Logo quando acordei, com as pálpebras pesadas e o rosto ardido, Nathan já não estava mais na minha cama. E logo quando me dou conta que estou sozinha, meus olhos ousam marejar novamente. Eu não queria sair do meu quarto, não queria ter que enfrentar o mundo lá fora e ter pelo menos mais algumas horas de sono para fingir que nada disso estivesse acontecendo. Eu só precisava de um pouco de sossego mesmo que fosse temporário e até falso.

Eu encaro o teto e enrolo um pouco pra levantar. Meu corpo todo dói. O ruim de ser uma pessoa extremamente intensa é que, quando sinto emoções muito fortes, todas as minhas estruturas são remexidas, com direito à dores de cabeça e ânsia de vômito. Não me lembro sequer da última vez que me senti assim desde a morte do meu irmão.

Lutando bravamente contra a minha vontade, eu ponho os pés no chão e faço impulso para me retirar do meio daqueles cobertores quentes. Meu cabelo está extremamente embolado por conta que havia passado da hora de lavar, mas eu literalmente não estava com paciência para isso agora. Prendo o mesmo num coque alto e ando até o banheiro para fazer minhas higienes matinais. Me arrependo da minha atitude no mesmo instante que vejo meu deplorável reflexo no espelho. Minha nossa, como eu estava patética.

As olheiras extremamente fundas eram só detalhes no meio da imensidão que é o meu rosto inchado. Meus olhos vermelhos também não se deixam enganar. Nem o corretivo com maior cobertura do mundo poderia disfarçar a vermelhidão do meu nariz. Um verdadeiro figurino para o Halloween.

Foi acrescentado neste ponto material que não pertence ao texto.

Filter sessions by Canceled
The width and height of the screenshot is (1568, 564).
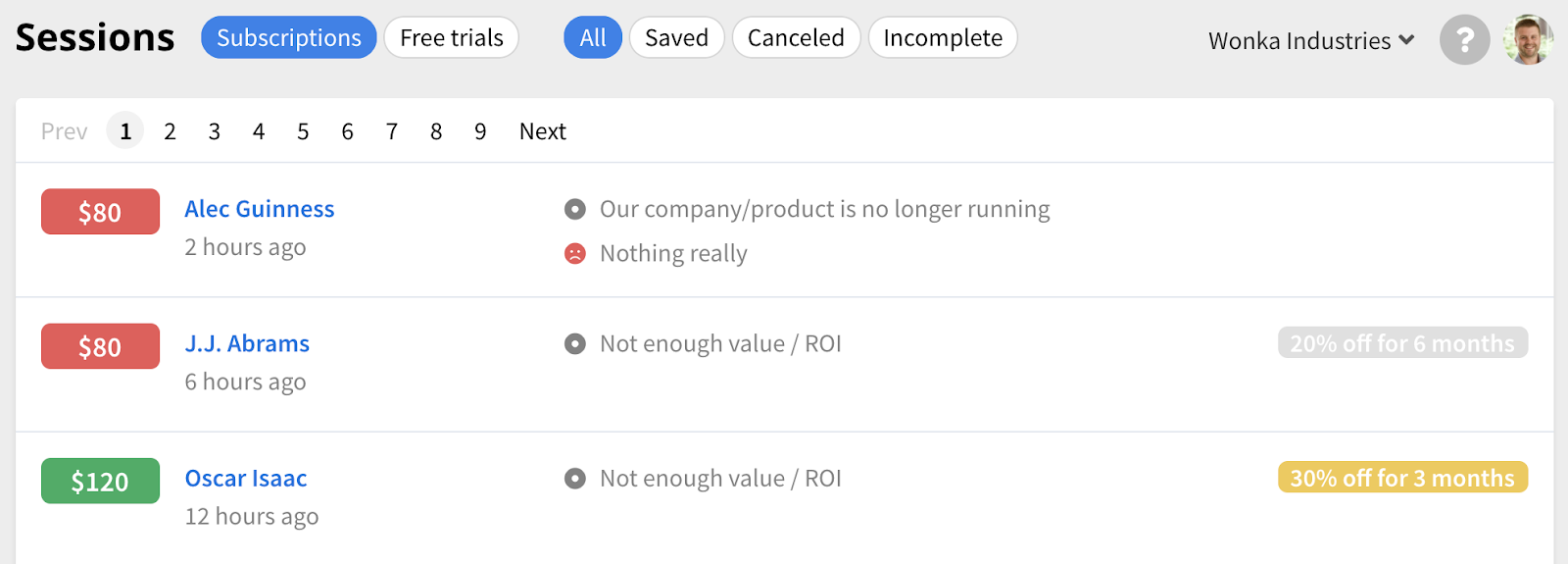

Respiro fundo na tentativa de mandar embora os pensamentos ruins. De fato, não posso ficar aqui chorando por causa de uma situação como essa. Nunca fui assim. Só é mais uma barreira que eu enfrentaria de cabeça erguida e lidaria da melhor forma possível. E, de qualquer jeito, aquela mulher não pode simplesmente me mandar pra fora do país do intercâmbio que EU paguei por conta de um desentendimento. Não era ela que decidia isso.

Balanço a cabeça em busca de voltar à realidade e faço minhas higienes, escovando os dentes e passando uma maquiagem leve no rosto para disfarçar minha cara de cadáver. Calço minhas pantufas e suspiro, mentalizando coisas boas antes de sair do quarto lentamente. Não queria agir como se estivesse desesperada.

A casa está silenciosa. Provavelmente Kami havia ido trabalhar e me deixado aqui, angustiada e sem ter aonde correr. À essa altura do campeonato, todos já devem saber da confusão. Conhecendo Nathan, não deixaria sua língua quieta e procuraria desesperadamente por alguém pra conversar sobre isso, senão provavelmente ele subiria pelas paredes. Mais tagarela do que eu, ele vinha em primeiro lugar, mesmo que não transparecesse.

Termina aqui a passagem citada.